◆ What needs to be done ◆
Return, exactly as written, the line containing "This screenshot has width=1163, height=521." and every line after it to the end of the records below, with no pictures.

### Data for review ###

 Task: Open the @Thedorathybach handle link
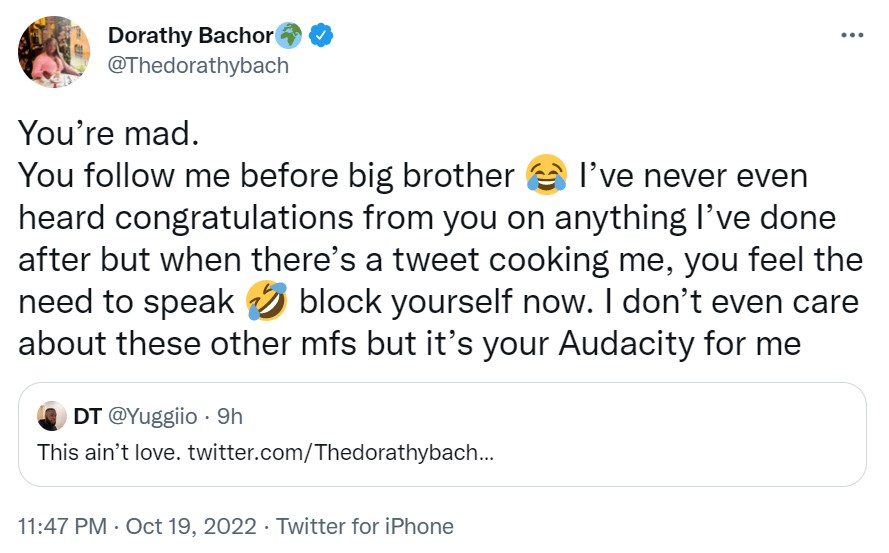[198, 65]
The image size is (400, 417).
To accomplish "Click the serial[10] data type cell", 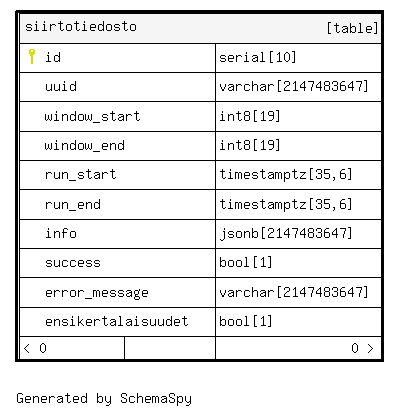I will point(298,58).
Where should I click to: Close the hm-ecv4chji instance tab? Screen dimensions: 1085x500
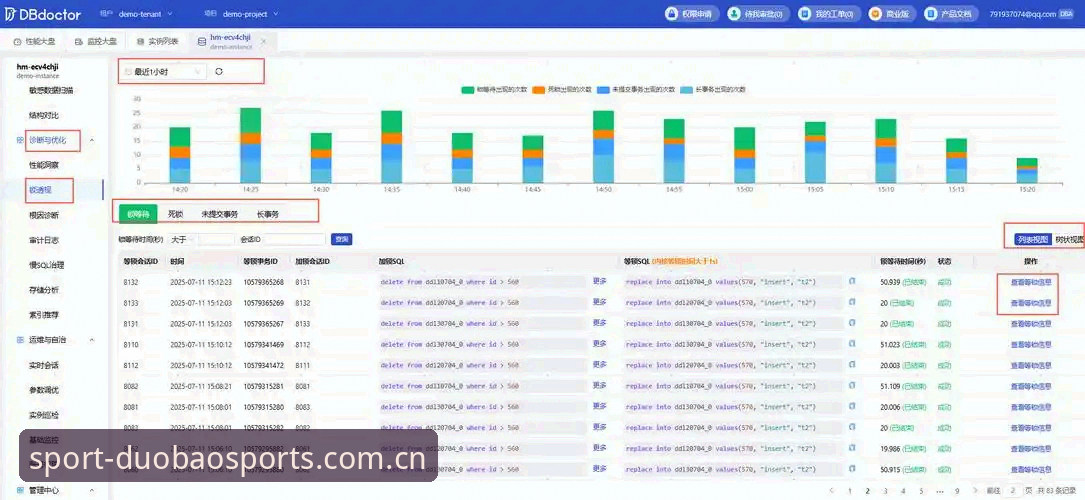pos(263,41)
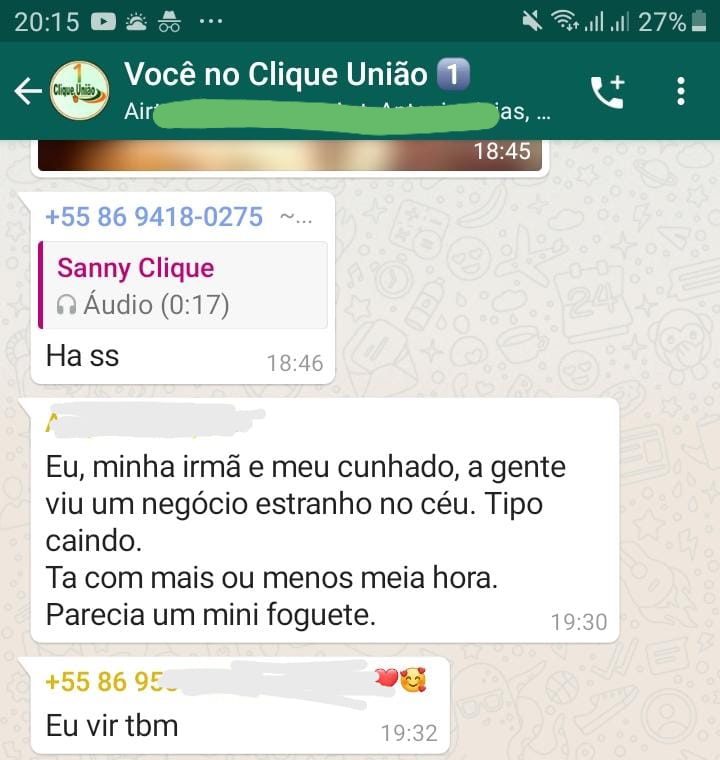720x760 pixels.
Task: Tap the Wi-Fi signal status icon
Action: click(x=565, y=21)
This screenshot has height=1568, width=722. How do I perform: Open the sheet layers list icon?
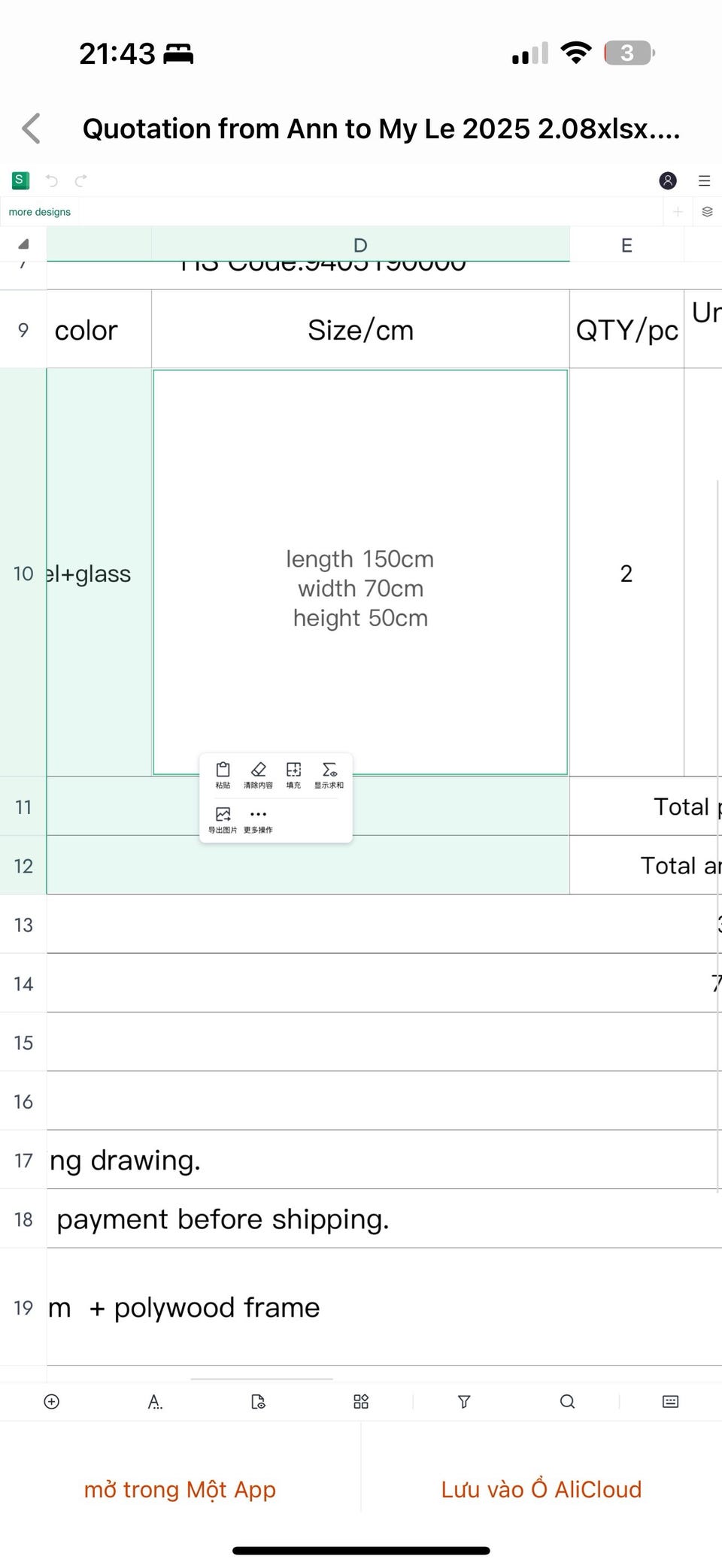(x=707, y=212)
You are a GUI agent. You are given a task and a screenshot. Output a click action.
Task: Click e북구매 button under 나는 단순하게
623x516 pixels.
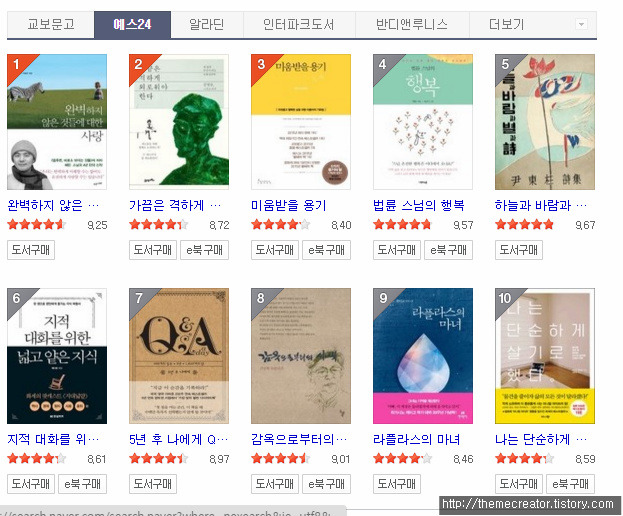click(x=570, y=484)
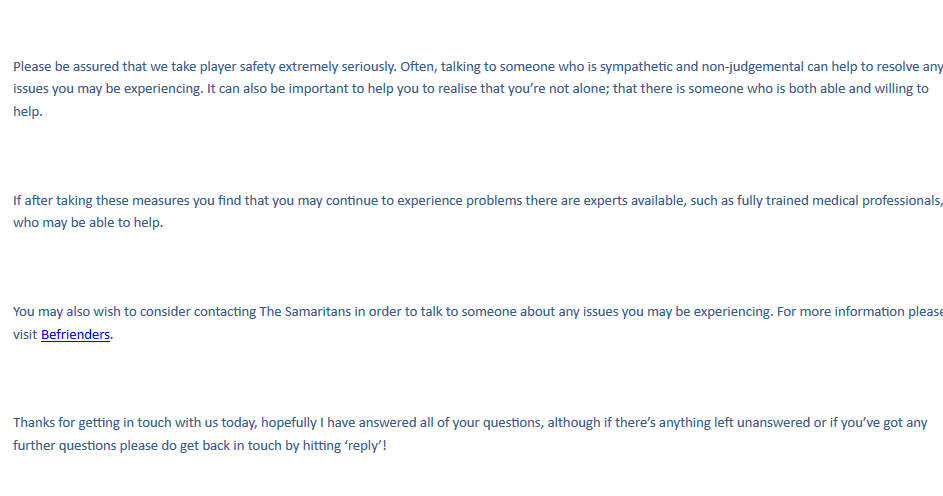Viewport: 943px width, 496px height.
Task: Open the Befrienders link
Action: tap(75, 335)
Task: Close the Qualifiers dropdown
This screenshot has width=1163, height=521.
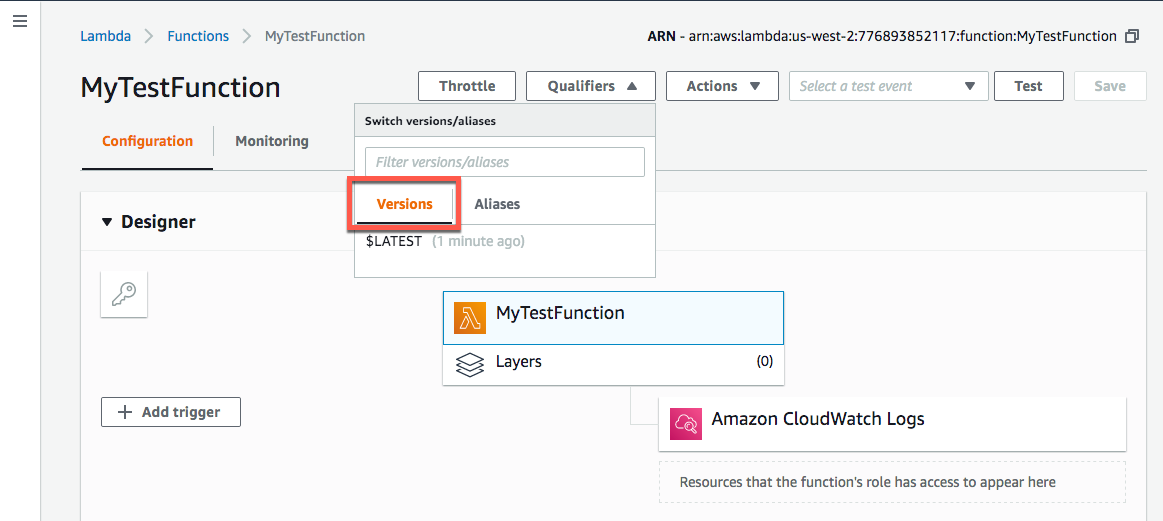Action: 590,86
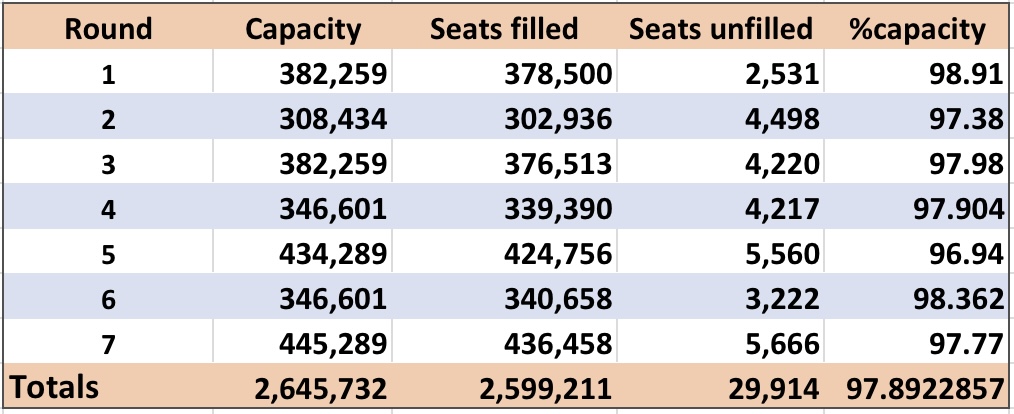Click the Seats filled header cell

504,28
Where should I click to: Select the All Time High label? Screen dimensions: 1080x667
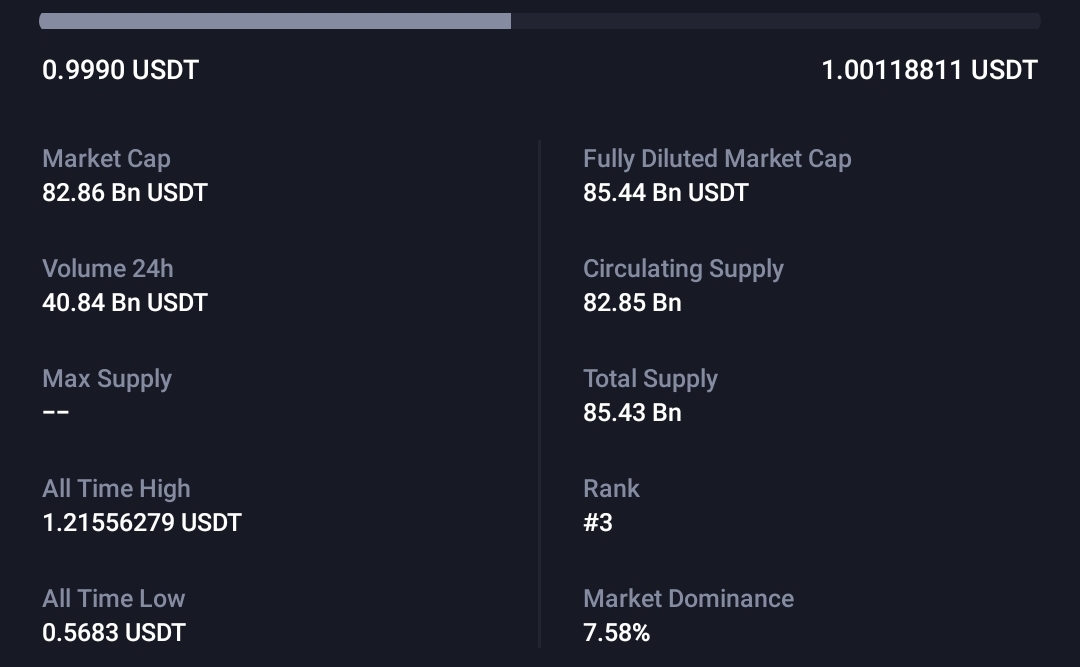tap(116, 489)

###

◆ Written solution ◆
This screenshot has width=1163, height=521.
Action: 590,86
Click the Seats filled header cell

504,28
Where should I click to: Select the All Time High label? Screen dimensions: 1080x667
tap(116, 489)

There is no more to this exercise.